Can nuclear replace coal?
The idea is compelling, but the reality is more measured, analysts point out. Nuclear energy can reduce coal dependence by providing clean, reliable baseload power. It can complement renewables and stabilise the grid.
Over time, it can play a meaningful role in decarbonisation. However, significant constraints persist, including high capital costs, long construction timelines, complex regulatory frameworks and limited private participation. Even in optimistic scenarios, nuclear power will expand gradually; it will not and cannot replace coal overnight. Once in place, it can reshape the balance.
India’s energy paradox
India today embodies a deliberate contradiction: it is among the world’s fastest-growing renewable energy markets, yet it still relies heavily on coal for electricity generation and is investing in nuclear power as a long-term solution. As a Guardian analysis observed, India is pursuing an ‘all of the above’ strategy to meet its energy needs while transitioning to cleaner sources. This is not policy confusion but a structural necessity.
Summers are mirrors
The peak summer months reveal what policy papers often obscure. As temperatures rise, electricity demand surges, coal plants ramp up, emissions climb, and renewables offer partial relief but do not fully replace coal-fired plants. This daily cycle, solar dominance by day and coal dependence by night, mirrors India’s broader transition.
Beyond the firewood analogy
The image of a burning hearth endures because it is intuitive, yet India’s energy reality is far more complex. Coal remains the dominant flame, renewables are reshaping the airflow, and nuclear power stands as the controlled reaction, waiting in the wings.

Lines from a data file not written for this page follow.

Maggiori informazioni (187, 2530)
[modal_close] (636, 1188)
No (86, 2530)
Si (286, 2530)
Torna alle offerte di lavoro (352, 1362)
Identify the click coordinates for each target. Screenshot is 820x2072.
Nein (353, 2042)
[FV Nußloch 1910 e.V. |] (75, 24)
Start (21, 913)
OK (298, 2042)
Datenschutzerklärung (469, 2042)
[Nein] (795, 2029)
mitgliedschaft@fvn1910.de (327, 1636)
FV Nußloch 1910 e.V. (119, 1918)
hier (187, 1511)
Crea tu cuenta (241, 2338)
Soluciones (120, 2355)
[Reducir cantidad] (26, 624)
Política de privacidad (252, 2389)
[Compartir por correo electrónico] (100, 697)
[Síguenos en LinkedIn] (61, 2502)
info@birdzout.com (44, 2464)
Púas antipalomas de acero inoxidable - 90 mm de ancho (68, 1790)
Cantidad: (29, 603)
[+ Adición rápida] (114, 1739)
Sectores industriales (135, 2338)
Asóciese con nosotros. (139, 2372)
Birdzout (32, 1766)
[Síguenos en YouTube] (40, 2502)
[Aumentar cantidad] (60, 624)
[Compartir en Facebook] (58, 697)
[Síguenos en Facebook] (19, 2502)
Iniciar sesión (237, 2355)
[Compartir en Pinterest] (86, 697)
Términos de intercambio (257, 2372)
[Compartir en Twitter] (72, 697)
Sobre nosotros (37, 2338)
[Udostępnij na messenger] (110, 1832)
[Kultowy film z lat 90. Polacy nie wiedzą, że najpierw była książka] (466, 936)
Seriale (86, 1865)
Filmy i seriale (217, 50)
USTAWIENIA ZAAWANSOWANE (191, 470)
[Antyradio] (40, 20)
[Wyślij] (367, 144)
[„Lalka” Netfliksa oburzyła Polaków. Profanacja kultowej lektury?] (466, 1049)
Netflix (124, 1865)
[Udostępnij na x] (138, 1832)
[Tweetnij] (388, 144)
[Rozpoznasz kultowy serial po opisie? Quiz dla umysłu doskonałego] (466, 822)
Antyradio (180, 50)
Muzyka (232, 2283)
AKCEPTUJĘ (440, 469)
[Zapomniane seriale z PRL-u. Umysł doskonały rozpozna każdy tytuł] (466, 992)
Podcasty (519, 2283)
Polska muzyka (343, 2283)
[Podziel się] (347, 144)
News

The question is no longer whether India can afford to transition; it is whether it can afford to wait. With every passing summer, the cost of delay is measured not only in megawatts but also in degrees.
Each summer is no longer just a season; it is a verdict. It tests the resilience of our grids, the limits of our energy choices, and the pace of our transition. Coal may still power the present, but the future will belong to systems that can drive growth without amplifying the heat we are struggling to endure.
The real challenge before India is not merely to meet demand, but to redefine how that demand is met in a warming world.